Les images de l’arrestation de Greta Thunberg lors des manifestations contre l’expansion de la mine de charbon Garzweiler II à Lützerath, en Allemagne, sont profondément troublantes. On ne peut s’empêcher de se demander qui a « raison ». La légitimité appartient-elle aux policiers allemands ? Ou est-ce que ce sont les manifestants pour le climat qui agissent conformément à la justice ?

Pour certains, les policiers qui ont expulsé Greta Thunberg et d’autres manifestants pour le climat ne font que garantir l’état de droit. Au nom de l’État allemand, ils veillent à ce que RWE puisse effectivement exercer ses nouvelles activités d’extraction, comme convenu avec le gouvernement. Par conséquent, leur légitimité normative se fonde sur du droit privé. Elle découle de l’accord contractuel entre les autorités et RWE.

Pour d’autres, cependant, les militants qui s’opposent à l’expansion de la mine de charbon sont raisonnables et justes. Parce que l’expansion de Garzweiler constituerait une « bombe à carbone », ils affirment que l’accord avec RWE n’est pas conforme à l’engagement de l’Allemagne en faveur de la réduction des émissions de gaz à effet de serre. Se référant l’Accord de Paris, les activistes climatiques fondent leur légitimité normative sur les traités internationaux auxquels le pays a souscrit.

Impasse de légitimité

Dans cette impasse de légitimité normative, Joseph Raz, un philosophe respecté qui a consacré ses travaux aux fondements de l’autorité, peut nous éclairer.

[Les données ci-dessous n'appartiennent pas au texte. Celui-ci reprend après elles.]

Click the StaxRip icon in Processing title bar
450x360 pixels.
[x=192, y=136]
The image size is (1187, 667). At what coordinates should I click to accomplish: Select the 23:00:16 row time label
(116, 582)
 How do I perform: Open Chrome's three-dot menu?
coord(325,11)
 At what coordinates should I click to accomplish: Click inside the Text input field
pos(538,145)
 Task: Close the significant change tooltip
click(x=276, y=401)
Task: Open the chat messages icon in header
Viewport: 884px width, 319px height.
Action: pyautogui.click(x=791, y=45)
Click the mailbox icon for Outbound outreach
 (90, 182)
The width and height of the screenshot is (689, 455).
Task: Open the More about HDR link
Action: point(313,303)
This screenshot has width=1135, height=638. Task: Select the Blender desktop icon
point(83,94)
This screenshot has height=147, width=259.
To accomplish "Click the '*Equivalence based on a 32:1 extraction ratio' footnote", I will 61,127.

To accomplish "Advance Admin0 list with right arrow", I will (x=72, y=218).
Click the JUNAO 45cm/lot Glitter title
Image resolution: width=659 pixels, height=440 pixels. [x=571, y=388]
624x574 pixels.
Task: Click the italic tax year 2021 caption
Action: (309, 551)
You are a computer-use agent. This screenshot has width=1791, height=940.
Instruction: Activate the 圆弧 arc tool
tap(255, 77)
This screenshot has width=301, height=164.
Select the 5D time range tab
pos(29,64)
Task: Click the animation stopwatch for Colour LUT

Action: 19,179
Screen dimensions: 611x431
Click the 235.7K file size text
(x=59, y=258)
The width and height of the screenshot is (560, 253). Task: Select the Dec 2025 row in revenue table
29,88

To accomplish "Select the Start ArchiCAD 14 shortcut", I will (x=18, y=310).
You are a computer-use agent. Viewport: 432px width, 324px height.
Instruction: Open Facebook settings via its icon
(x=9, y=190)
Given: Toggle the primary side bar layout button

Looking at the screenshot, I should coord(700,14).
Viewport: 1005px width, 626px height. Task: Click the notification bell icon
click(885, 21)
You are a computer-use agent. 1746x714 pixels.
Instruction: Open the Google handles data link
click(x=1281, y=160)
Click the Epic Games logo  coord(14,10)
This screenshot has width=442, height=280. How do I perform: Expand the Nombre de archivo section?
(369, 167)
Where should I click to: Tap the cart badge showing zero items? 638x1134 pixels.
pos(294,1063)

Sa « thèse de la justification normale » nous dit qu’une autorité est légitime lorsque les personnes soumises à cette autorité sont mieux loties en se conformant aux directives de l’autorité qu’en essayant de suivre leurs propres raisons.

Plus de 35 000 manifestants de tous horizons se rassemblent dans le froid et la boue, depuis des jours et des jours, et pacifiques face à la contrainte par la force. Il est clair que ces manifestants ne considèrent pas qu’ils se porteraient mieux en se conformant aux directives de l’autorité. L’urgence de réduire les émissions de carbone et de s’attaquer au changement climatique et autres dommages environnementaux est leur raison d’agir – motivée par les questions de menace existentielle et d’équité.

Conservatisme et progressisme

C’est également le cas des millions d’autres voix qui restent silencieuses. Pour elles, aucune autorité ne peut être légitime tant qu’elle entrave une action ambitieuse contre le changement climatique. Légitime ni d’un point de vue moral, ni d’un point de vue populaire. Il semble délicat de distinguer le fondement normatif le plus légitime entre la police défendant l’application d’un contrat et les manifestants demandant le respect d’engagements internationaux. Quand on regarde du côté de la légitimité morale et populaire en revanche, les allégations du camp des activistes climatiques semblent éminemment plus justifiables et crédibles.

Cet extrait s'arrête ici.